[Task brief]:
Transcribe exactly, and only, the lines from the one with "Viewport: 1416px width, 840px height." through the end of the records below, including both of those lines. Skip all pictures.

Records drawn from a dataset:
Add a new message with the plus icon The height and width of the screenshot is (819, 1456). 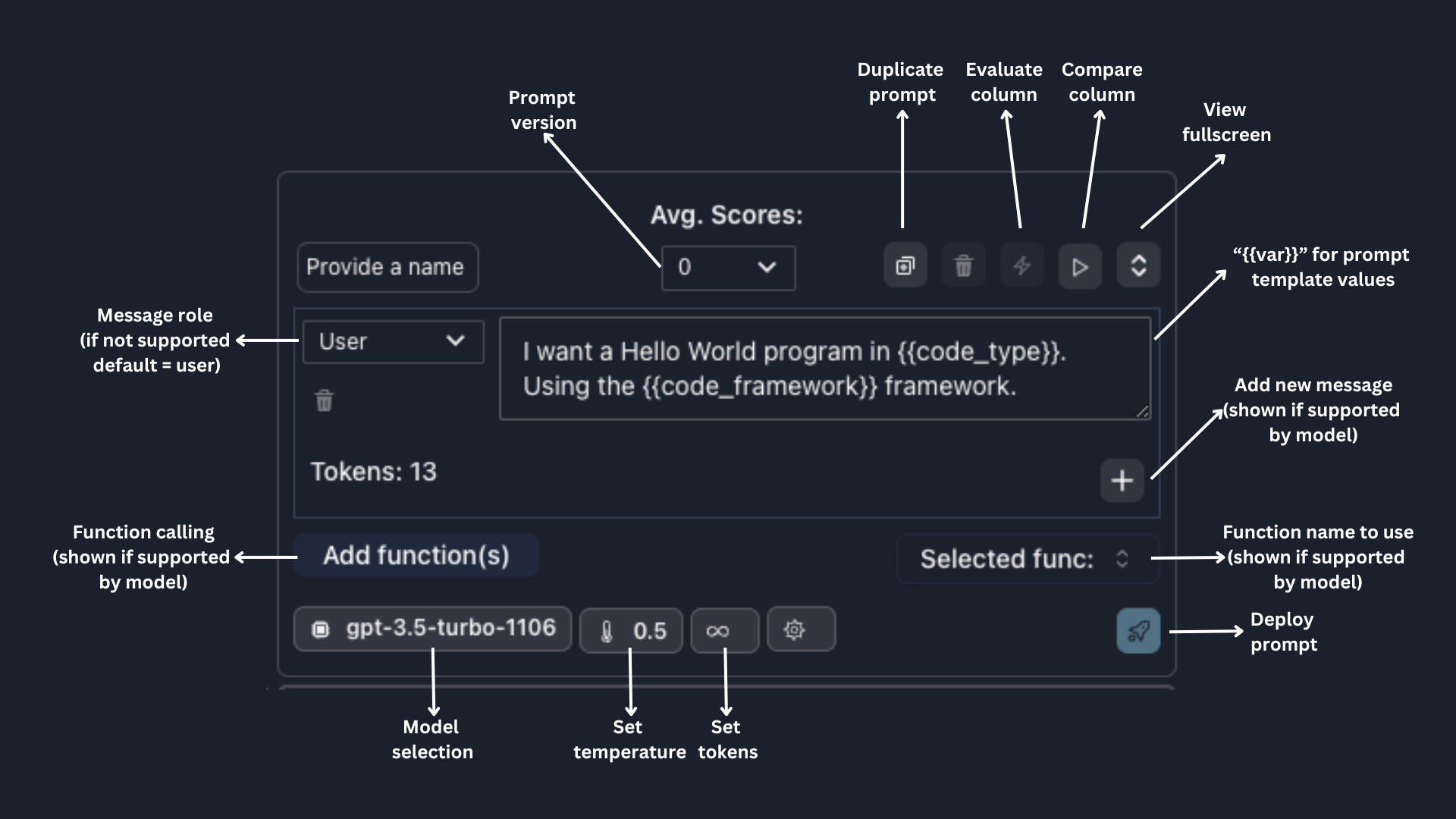click(x=1122, y=480)
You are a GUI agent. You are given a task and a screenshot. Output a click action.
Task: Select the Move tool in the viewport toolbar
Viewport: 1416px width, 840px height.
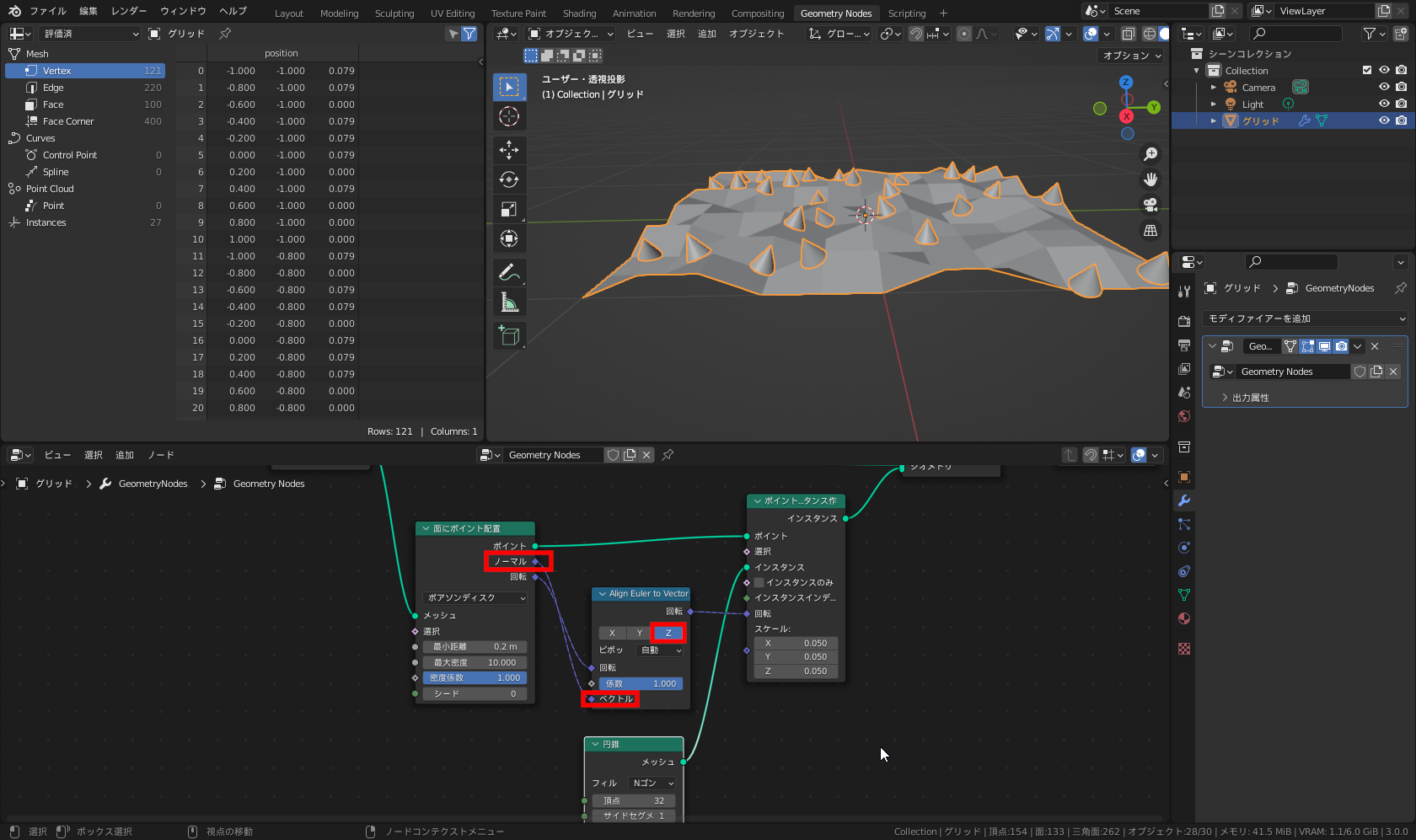[509, 150]
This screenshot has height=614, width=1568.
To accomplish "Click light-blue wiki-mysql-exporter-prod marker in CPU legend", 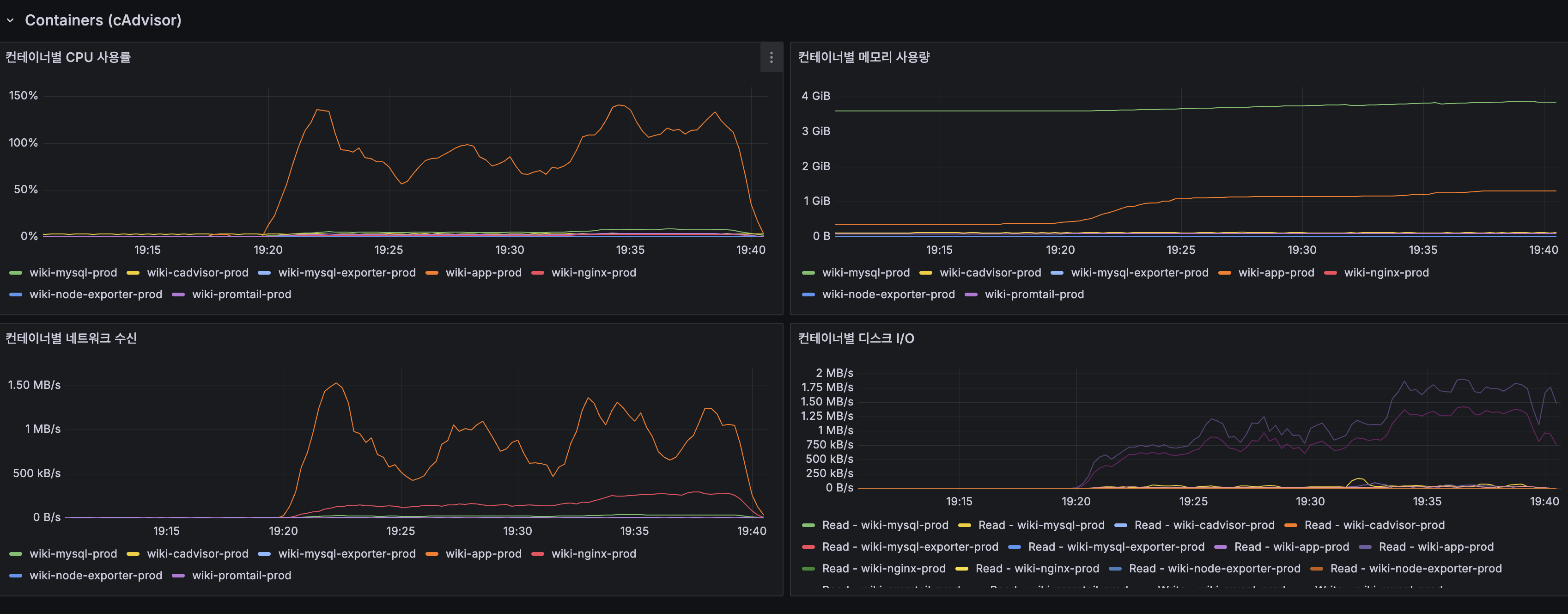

[Your response]:
Viewport: 1416px width, 840px height.
[509, 150]
This screenshot has height=614, width=1568.
To accomplish "Click light-blue wiki-mysql-exporter-prod marker in CPU legend", 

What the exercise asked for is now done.